The company says it offers a range of tools and controls to help people manage when and how they use Facebook services

Facebook ' s leaked internal documents have revealed that the company was aware of the fact that about 12.5 per cent of its users (nearly 360 million people) indulged in compulsive usage of the social media platform, impacting their sleep, work or relationships, according to a report by The Wall Street Journal.

The newspaper says it reviewed Facebook documents, leaked by whistleblower Frances Haugen, which show that most Facebook users surveyed perceived their compulsive behaviour to be worse on its platform than any other major social media platform.

The problems included a "loss of productivity when people stop completing tasks in their lives to check Facebook frequently, a loss of sleep when they stay up late scrolling through the app and the degradation of in-person relationships when people replace time together with time online," the documents showed, according to The Journal.

"I'm on Facebook every day, every moment. Literally, every moment; just not when I'm in the shower," one user told Facebook researchers.

Facebook calls these behavioural patterns as compulsive or "problematic use" although such patterns are more commonly known as "internet addiction".

The Journal says Facebook had a team that focused on user well-being and suggested a range of fixes to curb problematic use among users. While Facebook implemented some of the fixes, it disbanded the team in 2019.

In March 2020, the findings of the research were shared by the team in an internal presentation.

Pratiti Raychoudhury, a vice president of research for Meta, Facebook ' s new parent company, wrote in a blog post that the WSJ misrepresented the research, and selectively picked "from internal company documents to present a narrative that is simply wrong about how we use research to address an important issue".

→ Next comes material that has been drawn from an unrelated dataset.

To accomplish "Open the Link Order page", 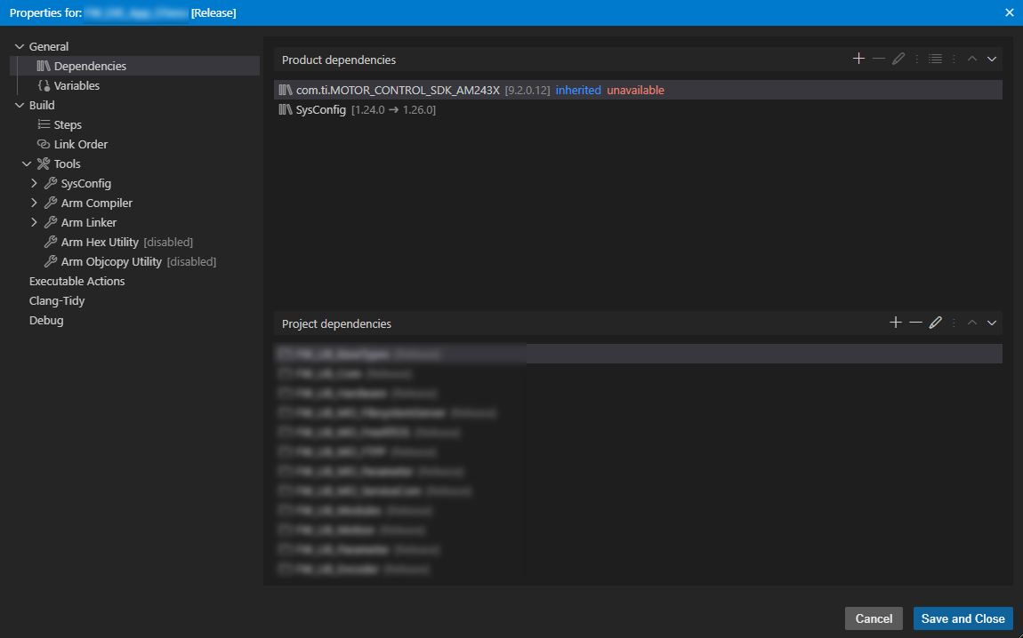I will [x=80, y=144].
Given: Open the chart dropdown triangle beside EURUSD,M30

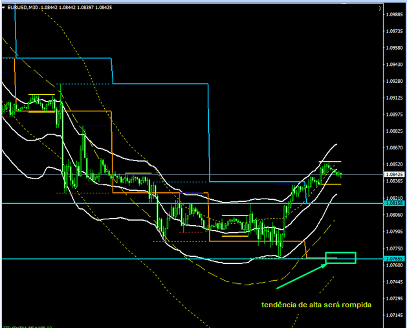Looking at the screenshot, I should [x=4, y=7].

She said that the company has built various tools and controls in recent years to help people manage when and how they use Facebook services.

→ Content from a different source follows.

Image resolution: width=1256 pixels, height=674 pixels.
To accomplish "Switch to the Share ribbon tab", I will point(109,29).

The Facebook executive argued that the "problematic use does not equal addiction," and that the term has been used to "describe people's relationship with lots of technologies, like TVs and smartphones."

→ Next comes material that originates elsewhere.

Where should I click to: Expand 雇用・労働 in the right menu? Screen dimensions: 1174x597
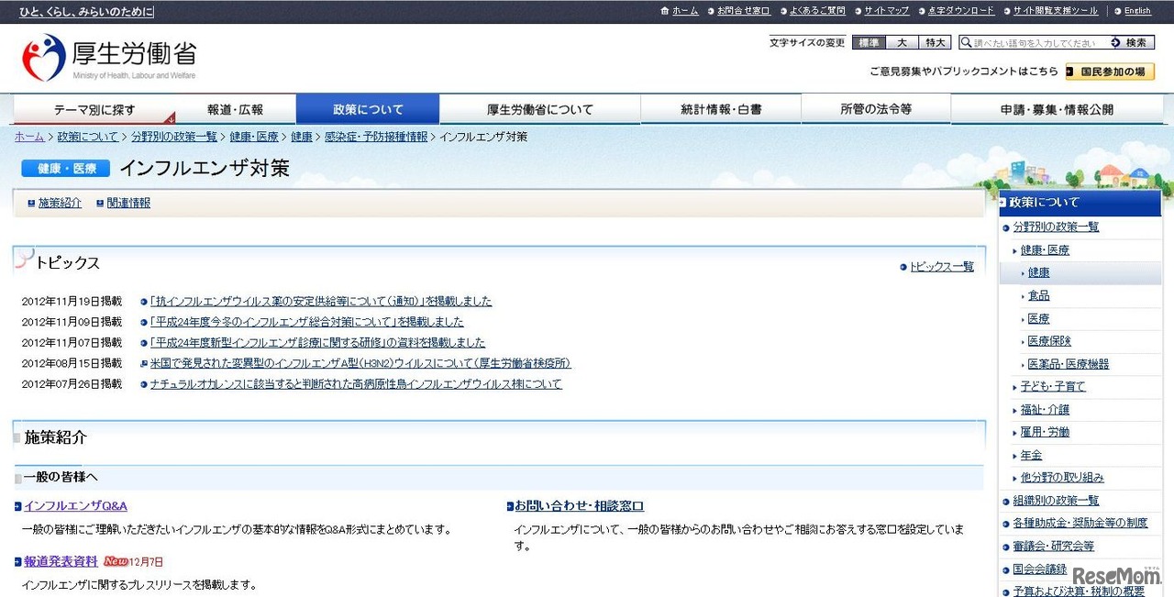pos(1044,432)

Ms Raychoudhury added that the firm has launched "nearly 10 products" to support people's healthy use of Facebook's apps, and that the problematic use of apps is an issue that impacts several firms.

The WSJ report is the latest in its ongoing Facebook Files series, based on internal documents provided by whistleblower Frances Haugen.

Last week, it emerged that the social media company was making a "major investment in youth" and looking to hire new employees with an aim to offer its entire line of products to users below the current threshold of 13 years.

Last month, Frances Haugen testified before a Senate subcommittee in a hearing about the Facebook's research into the impact of Instagram on the mental health of teenagers.

In a separate appearance before a British parliamentary select committee, she said that Facebook was exacerbating online hate worldwide because its algorithms are designed to promote divisive content.

Speaking at the Web Summit tech conference in Lisbon last week, she said it was "unconscionable" that Facebook is investing to build its virtual metaverse environment while the firm's own documents state that "there need to be more resources on very basic safety systems".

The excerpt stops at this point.